• _AIM_
Substitute "Change" for "Switch" in the rows from the start through the line containing "point(254,66)", leaving everything else unchanged. Give back only those lines, without the pictures.

• _INPUT RECORDS_

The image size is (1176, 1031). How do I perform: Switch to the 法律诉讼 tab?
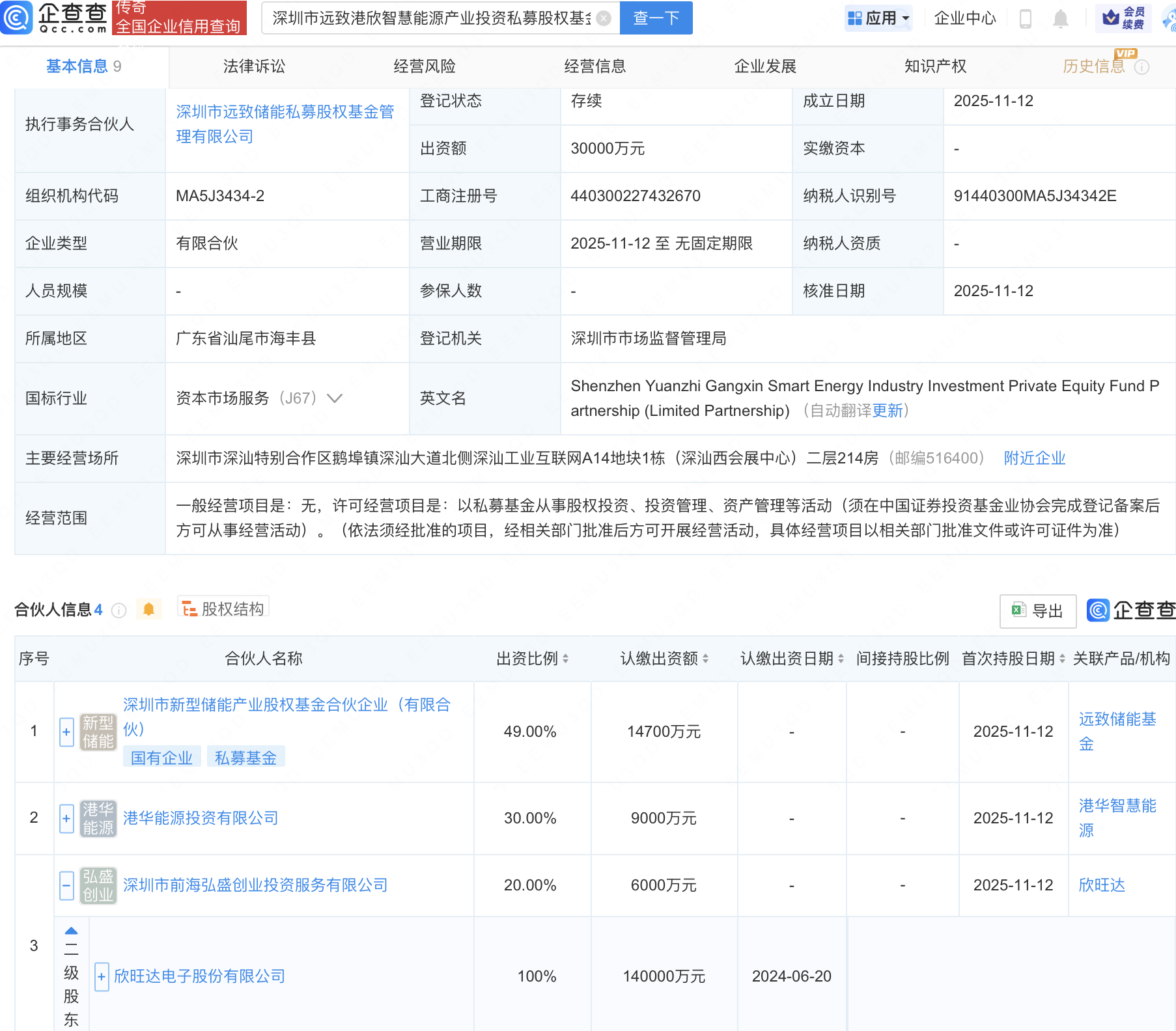point(254,66)
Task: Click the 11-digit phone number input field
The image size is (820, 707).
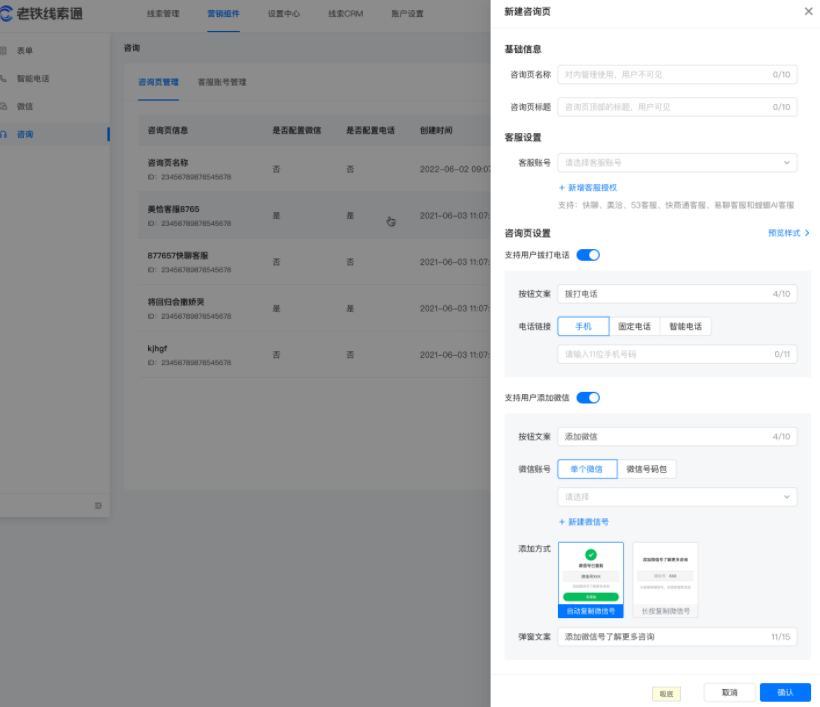Action: pos(676,351)
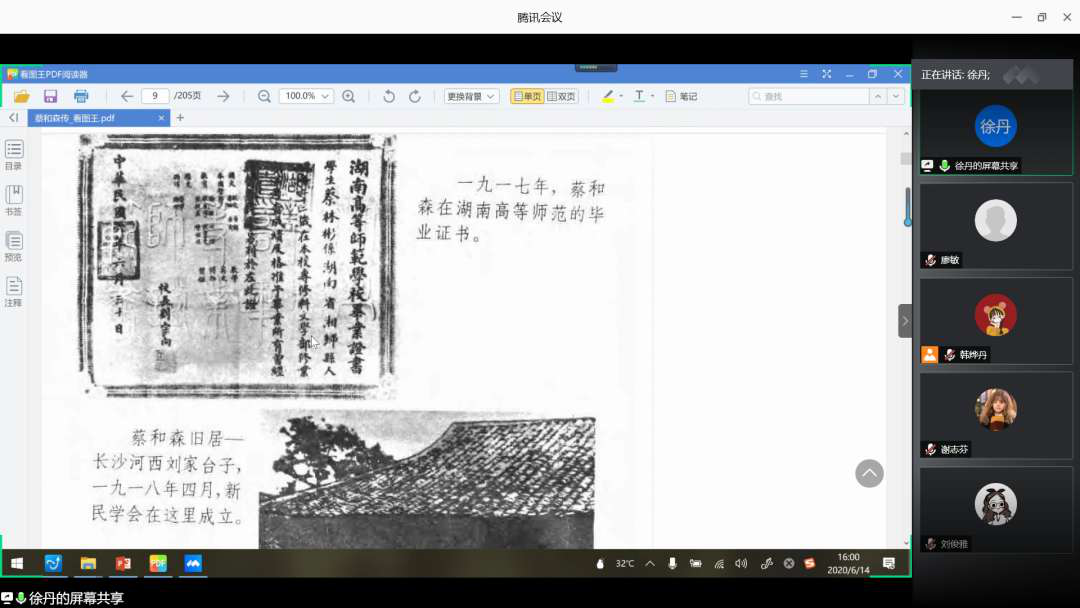Go to the next page arrow
The width and height of the screenshot is (1080, 608).
pyautogui.click(x=223, y=96)
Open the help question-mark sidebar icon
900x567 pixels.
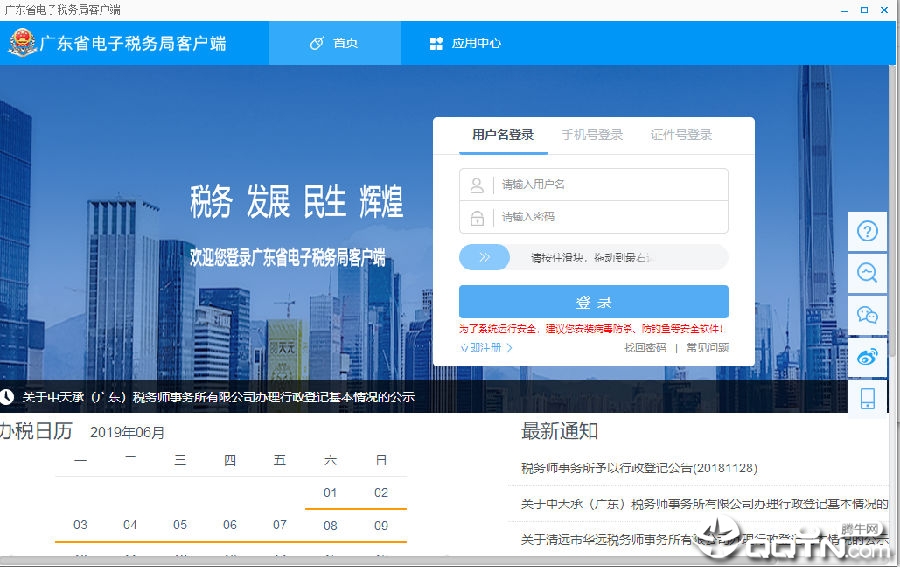pyautogui.click(x=867, y=231)
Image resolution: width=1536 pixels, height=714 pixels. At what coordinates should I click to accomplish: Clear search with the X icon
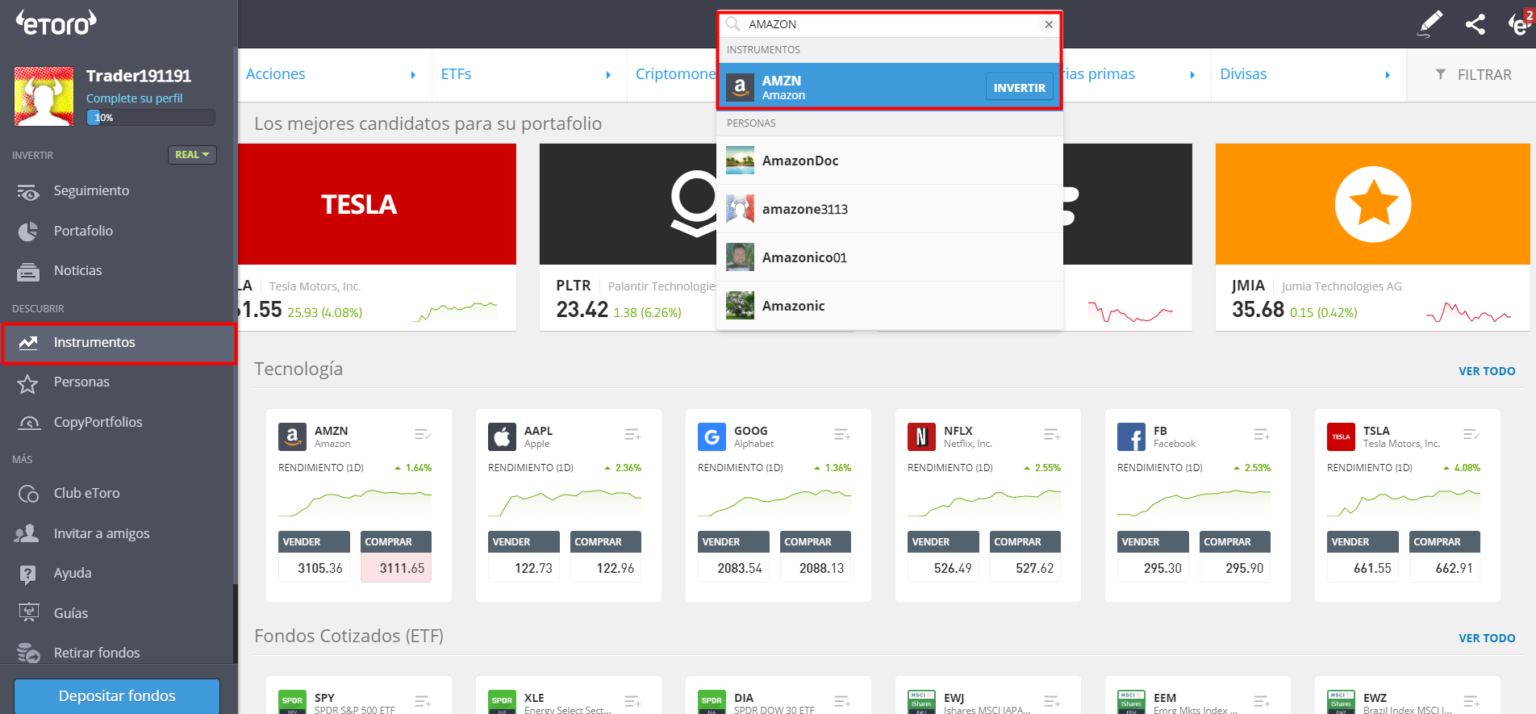pyautogui.click(x=1048, y=24)
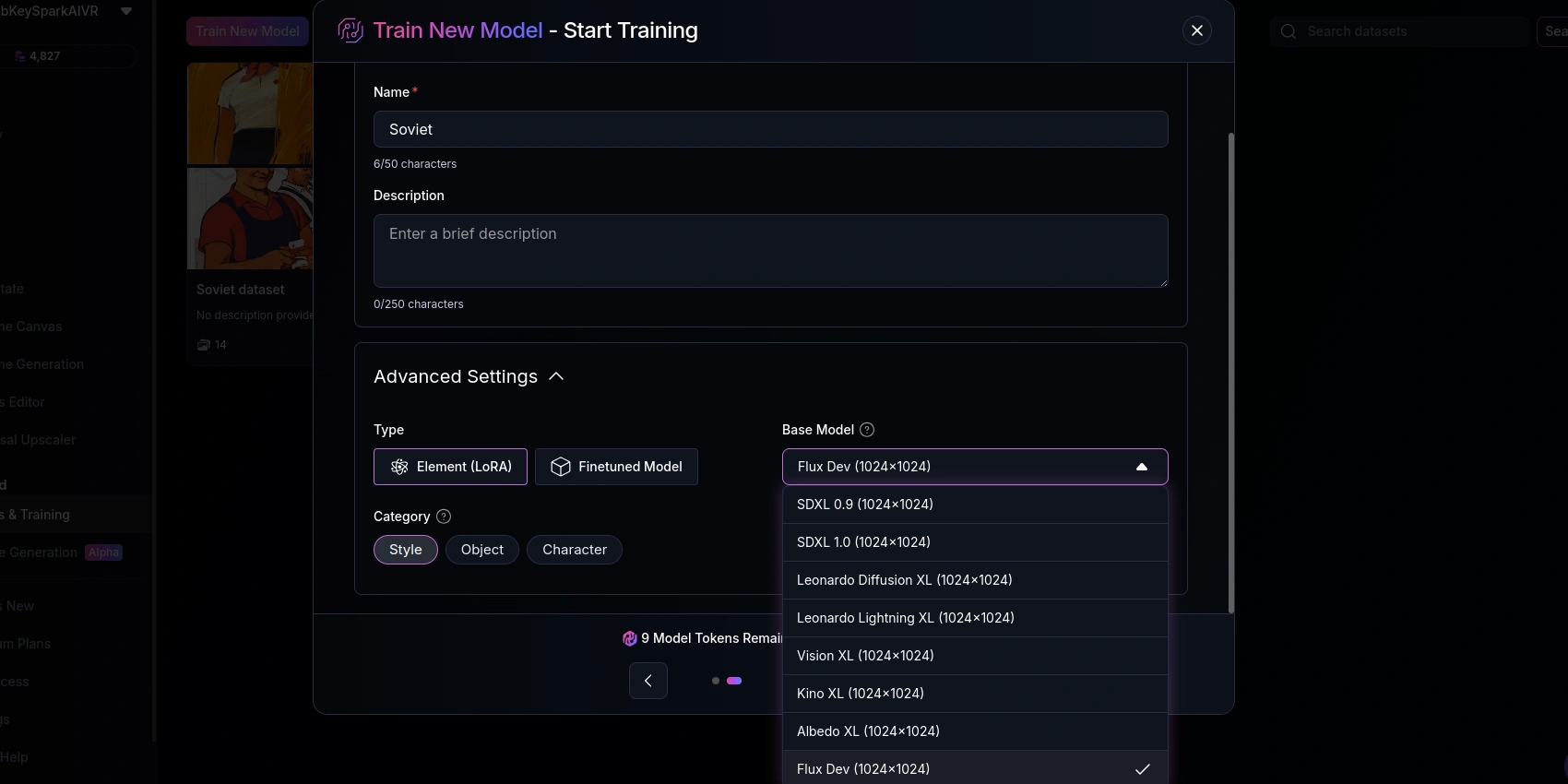Click the search datasets magnifier icon
The width and height of the screenshot is (1568, 784).
tap(1289, 31)
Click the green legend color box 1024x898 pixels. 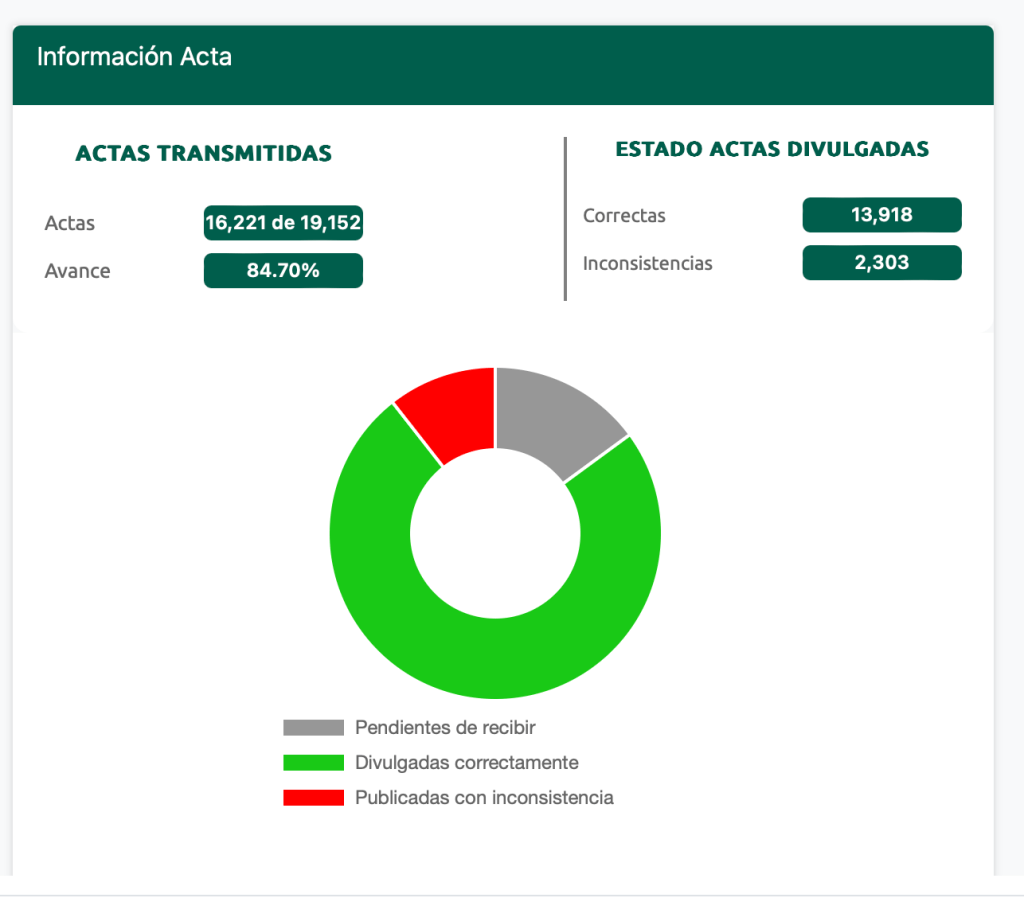313,763
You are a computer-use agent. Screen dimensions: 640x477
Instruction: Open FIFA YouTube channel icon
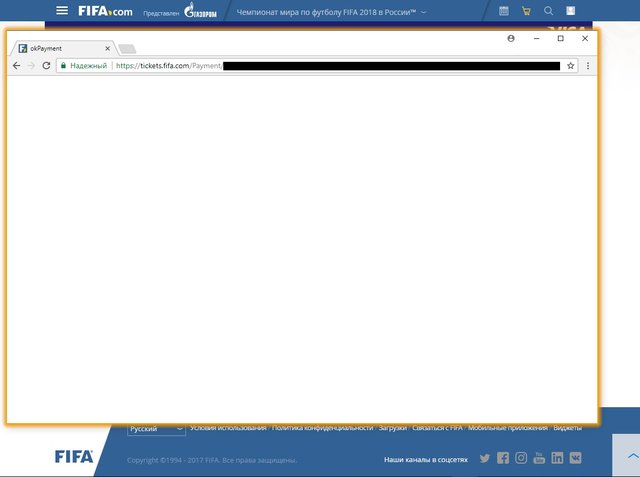point(539,458)
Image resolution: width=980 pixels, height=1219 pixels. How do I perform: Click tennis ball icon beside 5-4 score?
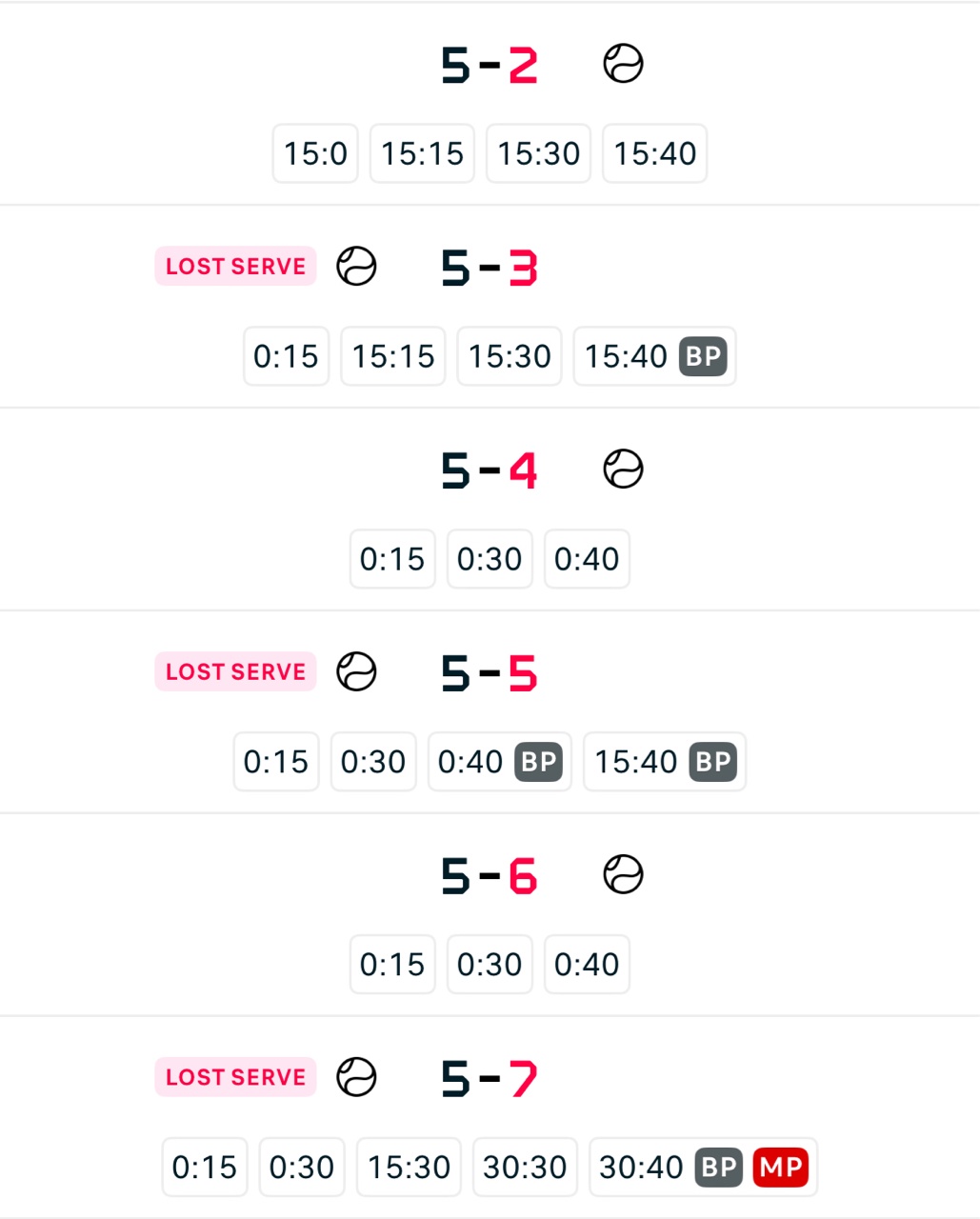(623, 470)
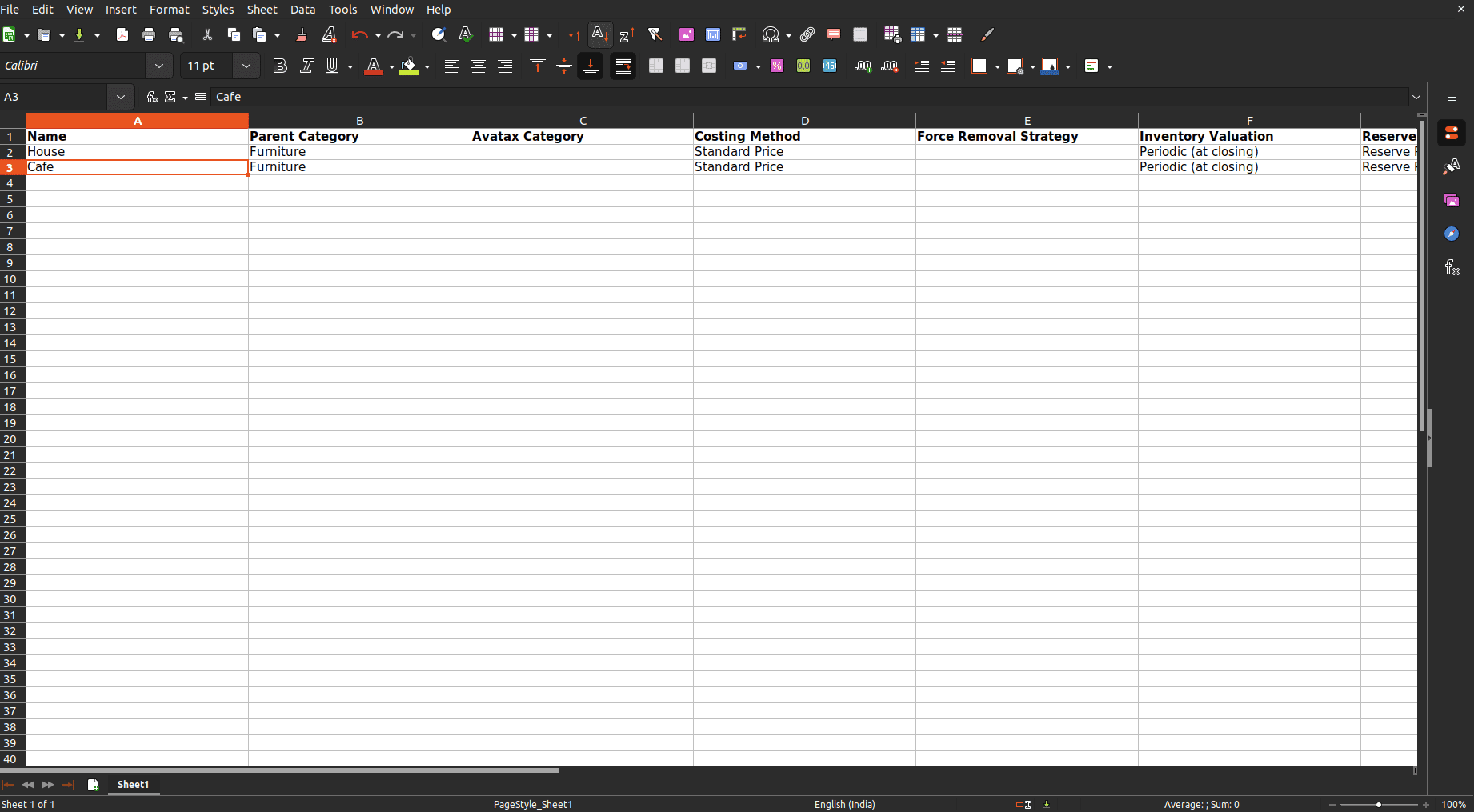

• _TASK RESULT_
The image size is (1176, 1031). How do I perform: Change to the 法律诉讼 tab?
point(254,66)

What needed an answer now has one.